Die Initiative Frauenstimmen ist seit Mitte Juli auf Instagram und Facebook unter dem Namen @womensvoices.ch aktiv und bietet Einblicke in die sprachwissenschaftliche Forschung zu Gender, Sexismus und Gleichstellung. Wir schauen uns an, wie Sprache zur Erhaltung von Stereotypen, Geschlechterrollen und Diskriminierung beiträgt, aber auch wie Sprache die Gesellschaft zu verändern vermag.

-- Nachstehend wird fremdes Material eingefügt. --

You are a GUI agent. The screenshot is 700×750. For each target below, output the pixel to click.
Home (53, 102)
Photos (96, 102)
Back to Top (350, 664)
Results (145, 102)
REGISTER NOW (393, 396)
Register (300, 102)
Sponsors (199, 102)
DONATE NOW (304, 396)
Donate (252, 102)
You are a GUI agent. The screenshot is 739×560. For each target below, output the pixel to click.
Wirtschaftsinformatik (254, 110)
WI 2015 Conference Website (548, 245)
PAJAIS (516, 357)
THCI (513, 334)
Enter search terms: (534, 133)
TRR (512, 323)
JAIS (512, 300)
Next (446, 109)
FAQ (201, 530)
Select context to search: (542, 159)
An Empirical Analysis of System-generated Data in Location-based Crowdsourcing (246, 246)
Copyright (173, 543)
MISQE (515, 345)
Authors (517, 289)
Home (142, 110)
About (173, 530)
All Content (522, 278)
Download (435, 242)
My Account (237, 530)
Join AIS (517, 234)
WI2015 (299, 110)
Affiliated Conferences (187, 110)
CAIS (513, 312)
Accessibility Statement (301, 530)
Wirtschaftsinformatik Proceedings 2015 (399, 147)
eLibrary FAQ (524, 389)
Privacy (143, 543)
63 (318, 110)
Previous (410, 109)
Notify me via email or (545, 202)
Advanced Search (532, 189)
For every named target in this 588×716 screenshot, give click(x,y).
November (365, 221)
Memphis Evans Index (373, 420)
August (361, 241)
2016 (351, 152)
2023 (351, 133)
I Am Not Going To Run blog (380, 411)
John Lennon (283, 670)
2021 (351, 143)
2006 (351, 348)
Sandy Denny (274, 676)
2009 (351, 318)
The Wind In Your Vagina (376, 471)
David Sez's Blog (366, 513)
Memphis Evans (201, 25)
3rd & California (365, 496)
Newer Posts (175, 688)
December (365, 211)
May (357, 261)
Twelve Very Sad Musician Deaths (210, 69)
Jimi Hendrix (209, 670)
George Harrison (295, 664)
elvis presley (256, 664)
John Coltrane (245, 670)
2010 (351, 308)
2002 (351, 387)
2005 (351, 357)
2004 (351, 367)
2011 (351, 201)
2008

Die Beziehung zwischen Sprache und Geschlecht lässt sich auf ganz unterschiedlichen Ebenen untersuchen. Etwa im Sprechverhalten: In einer amerikanischen Studie (die passenderweise 50 Jahre alt ist), haben Candace West und Don Zimmermann beispielsweise Zweiergespräche zwischen Frauen und Männern beobachtet und gezählt, wer wie oft unterbrochen wurde. 96 Prozent aller Unterbrechungen kamen vom männlichen Gesprächspartner aus! Die Situation mag sich verbessert haben, aber noch heute beläuft sich in vergleichbaren Studien der männliche Anteil an Unterbrechungen auf rund 80 Prozent.

Dies hat damit zu tun, dass wir von klein auf dazu sozialisiert werden zu glauben, dass Gesprächsbeiträge von Männern gewichtiger sind als jene von Frauen – und sich die Geschlechter oft auch danach verhalten. Alecia Carter berichtete 2018, dass Wortmeldungen an Universitätsvorlesungen europaweit zu über 70 Prozent von Männern stammen. Und wenn Frauen Durchsetzungsvermögen zeigen oder sich stärker in Diskussionen einbringen? Dann werden sie als ‘aggressiv’ oder als ‘Plaudertaschen’ abgestempelt.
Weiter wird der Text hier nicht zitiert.